ORAL SURGERY: Mandibular Third Molar Impaction and Bone Change Distal to the Second Molar - A Panoramic Radiographic Study


The term “erumpere”, which means “to erupt”, refers to the movement of a developing tooth from its non-functional position to its corresponding functional and anatomical position in the dental arch.


However, for several reasons, some teeth fail to undergo this physiological process, leading to partial or complete tooth impaction. An unerupted tooth is defined as one that remains embedded within the jawbone, is covered by gingival tissue, and may be partially or entirely covered by bone. 


Nevertheless, such a tooth is expected to erupt and come into occlusion based on clinical and radiographic findings. A partially erupted tooth is defined as one that does not fully erupt into its normal position but can still be seen in the oral cavity. 

The term “tooth impaction” signifies that a tooth is obstructed from fully erupting into the oral cavity due to the blockage of the eruption path or a lack of space. 

The third molars, followed by the maxillary canines, are the most frequently impacted teeth that are routinely encountered in dental practice. The frequency of mandibular third molar impaction is influenced by factors such as facial skeleton, gender, age, and ethnic group. 


Breik and Grupor reported a higher incidence of mandibular third molar impaction in individuals with a dolichofacial pattern (vertical growth; facial axis angle, <87) and in females (43%) compared to males (45%). 

On the contrary, Padhye et al. observed a higher prevalence of third molar impaction in males (51.77%) than in females (48.33%). The study by KalaiSelvan et al. reported a prevalence of 45.8% in the Tamil population, while Prajapati et al. reported a higher prevalence of impacted mandibular third molars (IMTMs) among females aged 21–30. 
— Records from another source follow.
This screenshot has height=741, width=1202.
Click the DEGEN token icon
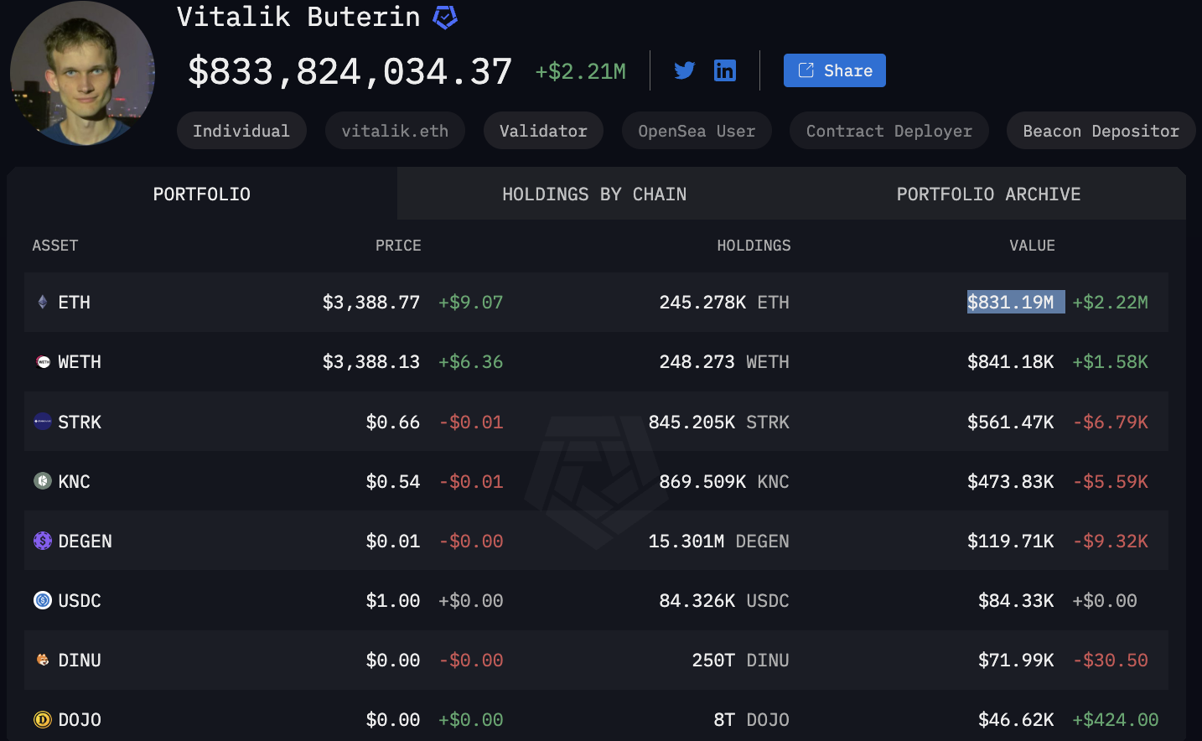(x=43, y=541)
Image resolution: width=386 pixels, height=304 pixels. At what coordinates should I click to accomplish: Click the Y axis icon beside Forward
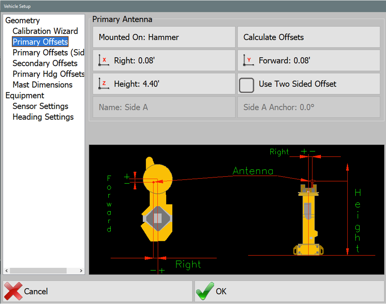[x=248, y=60]

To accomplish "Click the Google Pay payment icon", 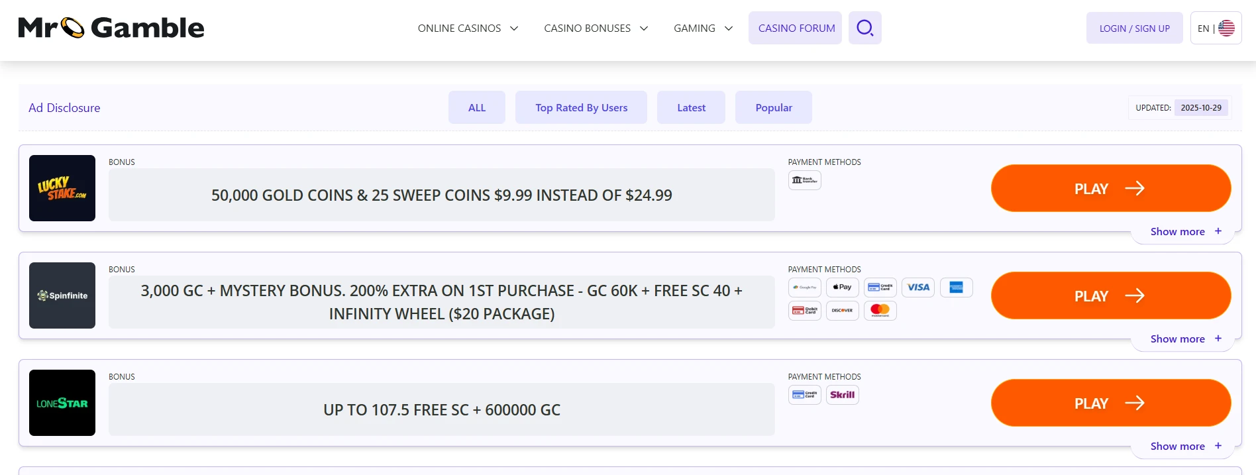I will (804, 288).
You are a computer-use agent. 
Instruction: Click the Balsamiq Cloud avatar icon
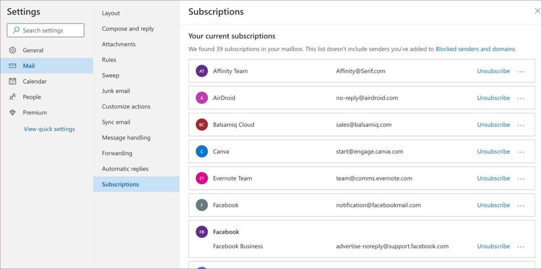coord(202,125)
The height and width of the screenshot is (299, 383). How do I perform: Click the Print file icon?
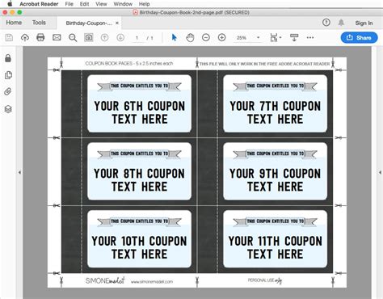[x=40, y=37]
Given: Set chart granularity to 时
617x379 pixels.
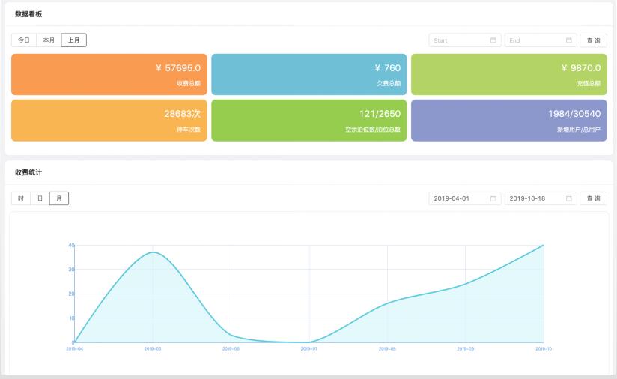Looking at the screenshot, I should [21, 198].
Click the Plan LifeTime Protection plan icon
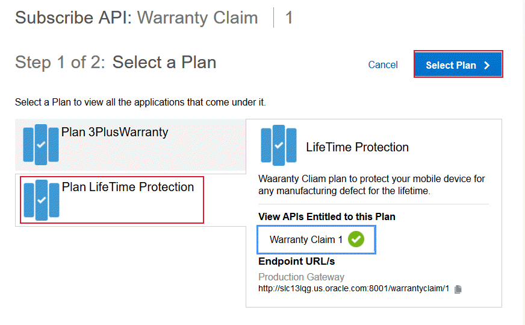 (41, 200)
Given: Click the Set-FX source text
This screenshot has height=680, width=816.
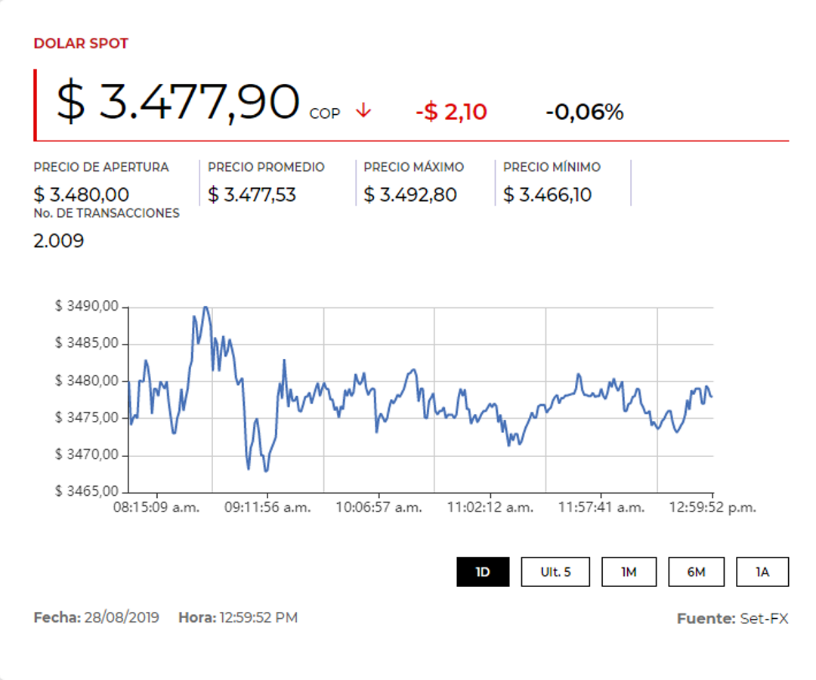Looking at the screenshot, I should click(764, 619).
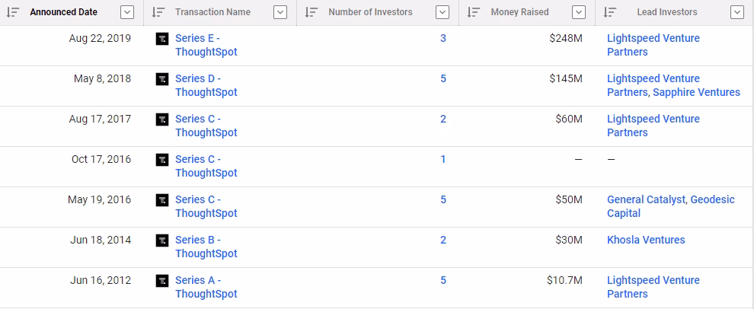Open Khosla Ventures investor link
Image resolution: width=754 pixels, height=309 pixels.
point(646,240)
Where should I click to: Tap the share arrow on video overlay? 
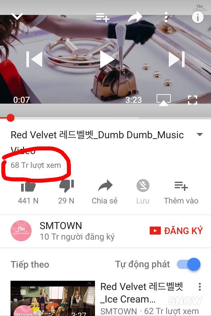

A study by Selene Barone et al. reported a statistically significant correlation between the Gonial angle and the position of the mandibular third molar. They observed that with a progressive decrease in the Gonial angle, a higher incidence of IMTMs was observed. 


The worldwide prevalence of impacted third molars is 24%. Systemic local reasons and craniofacial development contribute to tooth impaction. 

Systemic conditions, such as nutritional deficiencies, vitamin D insufficiency, anemia, rickets, Down’s syndrome, genetic factors, endocrine disturbances, and various syndromes and infectious diseases, play a significant role in tooth impaction. 

Local factors and craniofacial development that can hinder eruption and lead to impaction include a premature loss of deciduous teeth, traumatic conditions, ankylosed teeth, inflammatory and pathological conditions, Gonial angle and an insufficient space in the dental arch. 

Different imaging modalities, including conventional radiography and advanced three-dimensional imaging, are used in dental practice. The initial screening of oral-cavityrelated abnormalities is performed using periapical and panoramic radiography. 


Intraoral periapical radiography is used whenever it is possible to position a radiographic sensor inside the oral cavity. This technique provides a sharp and detailed image of the impacted tooth and its relation to the inferior alveolar canal. 

The tube-shift technique can be used to determine the relationship between a tooth and the inferior mandibular nerve. However, due to the difficulties associated with positioning the device, panoramic radiography is more convenient to use. 

An orthopantomogram (OPG) provides the advantage of being able to view the structures of the mandible, maxilla, and facial bone in a single broad image. It is beneficial for identifying different pathological conditions, assessing carious and fractured teeth, detecting dental anomalies, and determining the presence of impacted teeth and pathologies. 

However, there are several drawbacks linked to the panoramic radiographic technique, including overlapping, magnification, blurred images, metal artifacts, and errors related to patient positioning and image acquisition. 


Therefore, the need for more accurate three-dimensional diagnosis has led to the introduction of cone-beam computed tomography (CBCT). CBCT is considered superior to conventional panoramic radiography because it provides a three-dimensional view of structures. 

However, the routine use of CBCT in dental practice is controversial and limited to patients’ needs since it produces higher radiation doses than conventional dental radiography. The radiation doses resulting from a full field-of-view dental CBCT scan are reported to be 4–42 times higher than the doses from an OPG. 

Thus, it is necessary to implement the ALADA (as low as diagnostically acceptable) concept, which has replaced the previous ALARA (as low as reasonably acceptable) concept, to control the use of CBCT. 

In this study, IMTM was the primary predictor variable and bone loss in the adjacent MSM was the outcome variable. The null hypothesis was that there is no difference in bone in the adjacent MSM, regardless of the extraction of the IMTM. 

Hence, this study aimed to compare changes in the bone level between patients who underwent the extraction of an IMTM and those who did not. The findings were also analyzed in relation to the gender and age of the patients. Additionally, the pattern of impaction in the study sample was examined.